Entries supplied: Begin

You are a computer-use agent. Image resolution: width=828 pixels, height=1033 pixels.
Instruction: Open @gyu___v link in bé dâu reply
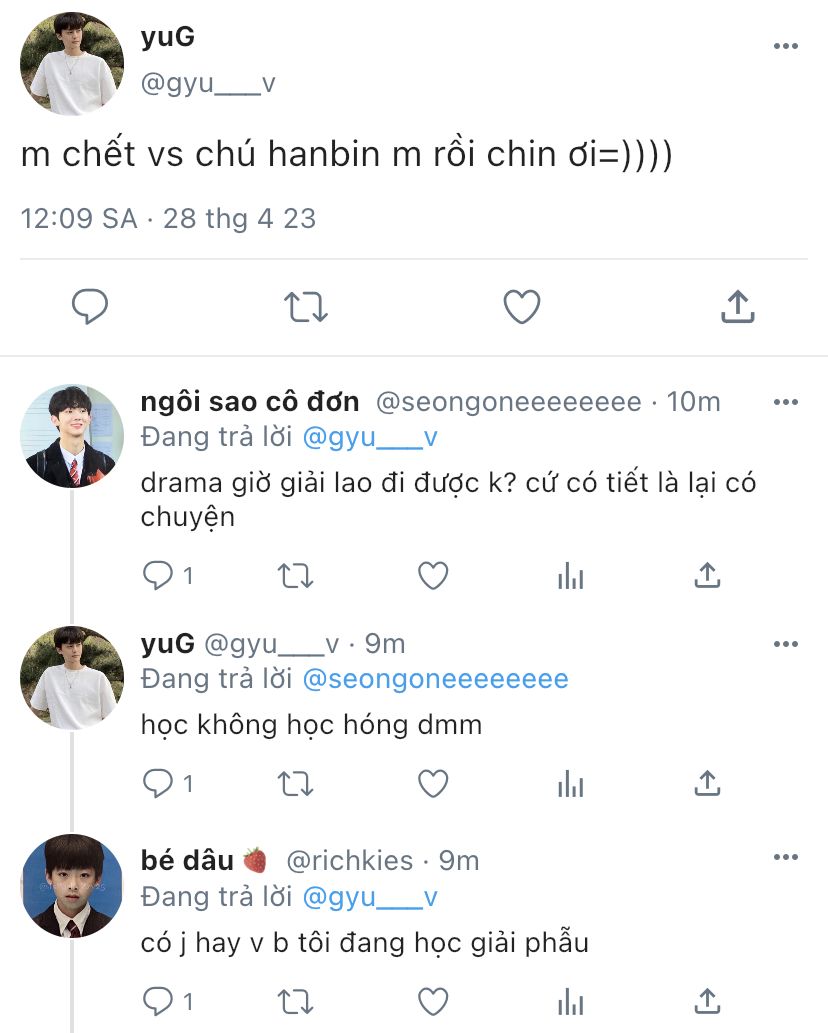[x=370, y=897]
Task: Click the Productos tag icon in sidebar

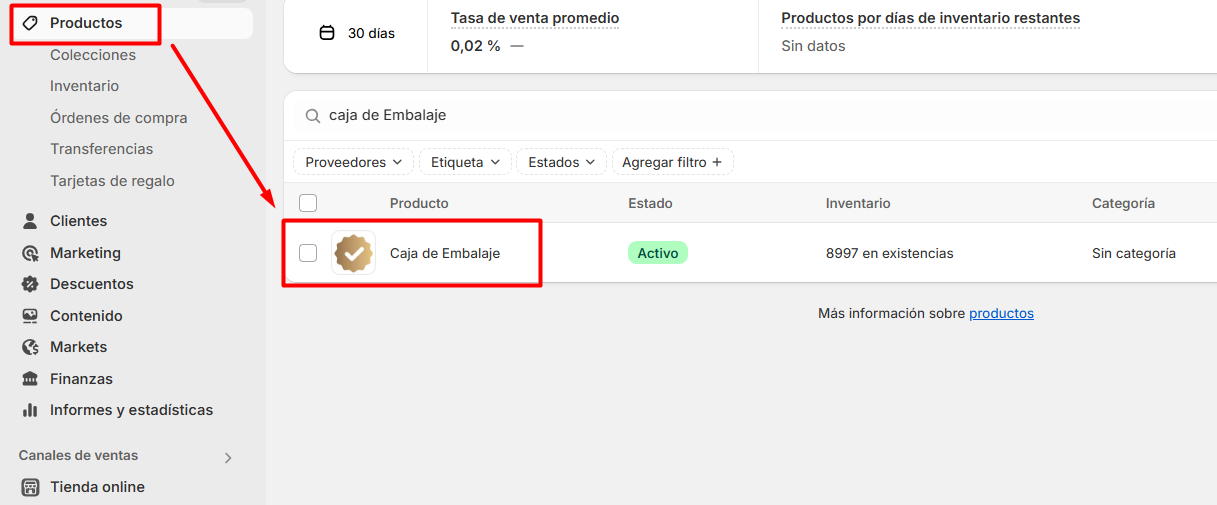Action: pyautogui.click(x=30, y=23)

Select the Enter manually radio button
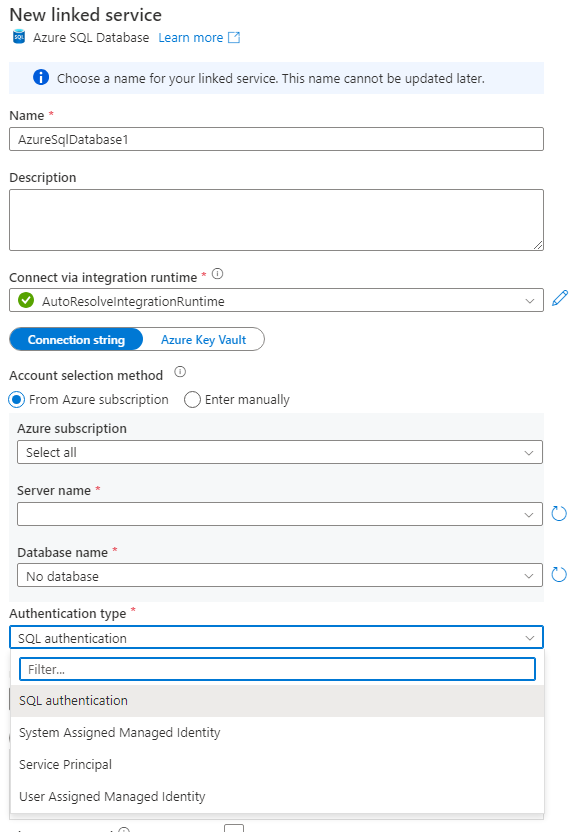191,400
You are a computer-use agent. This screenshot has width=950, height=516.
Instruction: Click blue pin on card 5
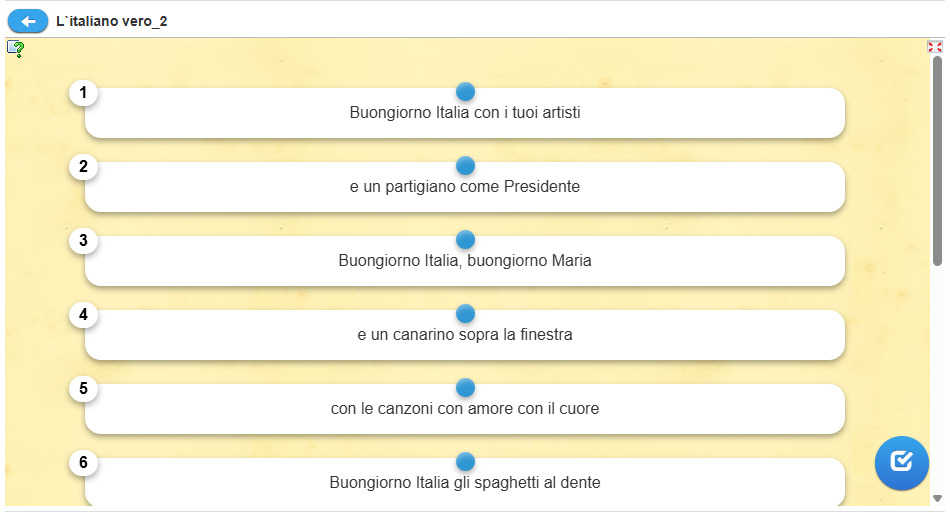[x=465, y=388]
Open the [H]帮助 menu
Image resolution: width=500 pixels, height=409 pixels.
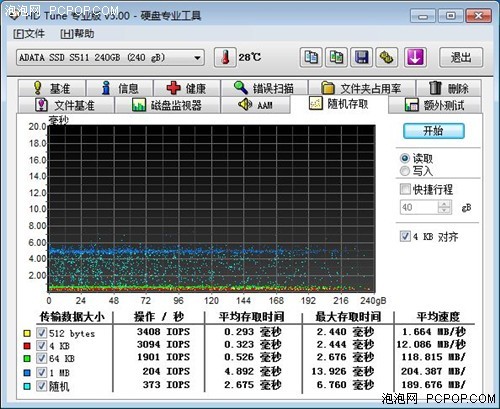[77, 34]
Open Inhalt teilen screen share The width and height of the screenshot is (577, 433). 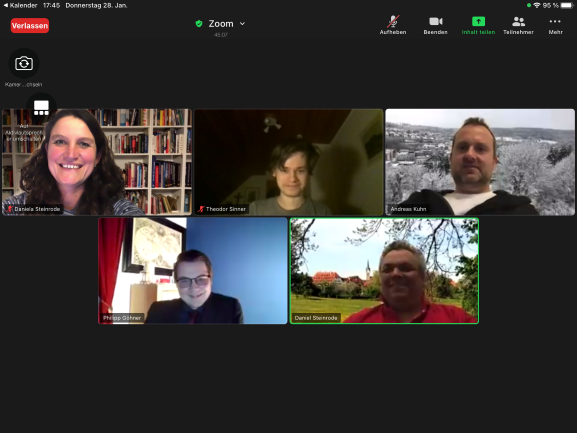[478, 25]
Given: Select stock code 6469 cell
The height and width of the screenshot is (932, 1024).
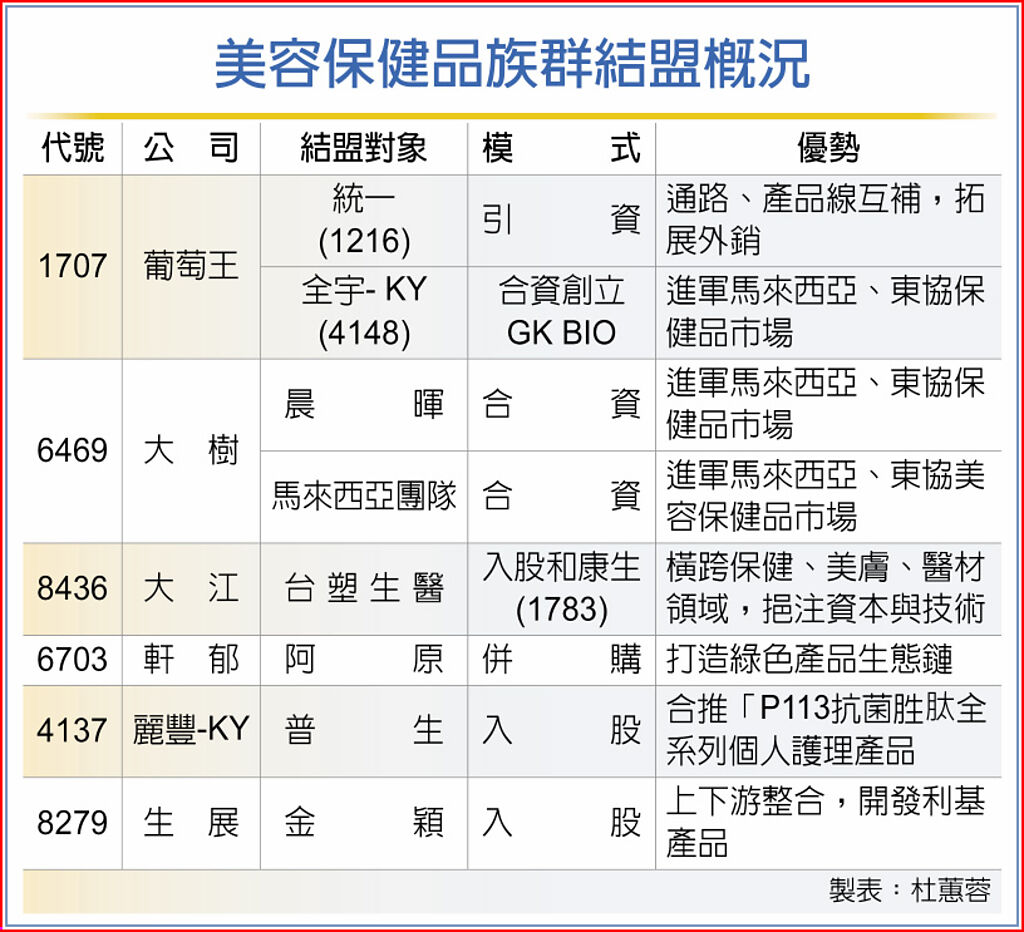Looking at the screenshot, I should (x=72, y=450).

Entries supplied: End

Work item ▸
Within the listing above, how many lines contain "computer"? Please respond with the number and nothing else.

Response ▸
2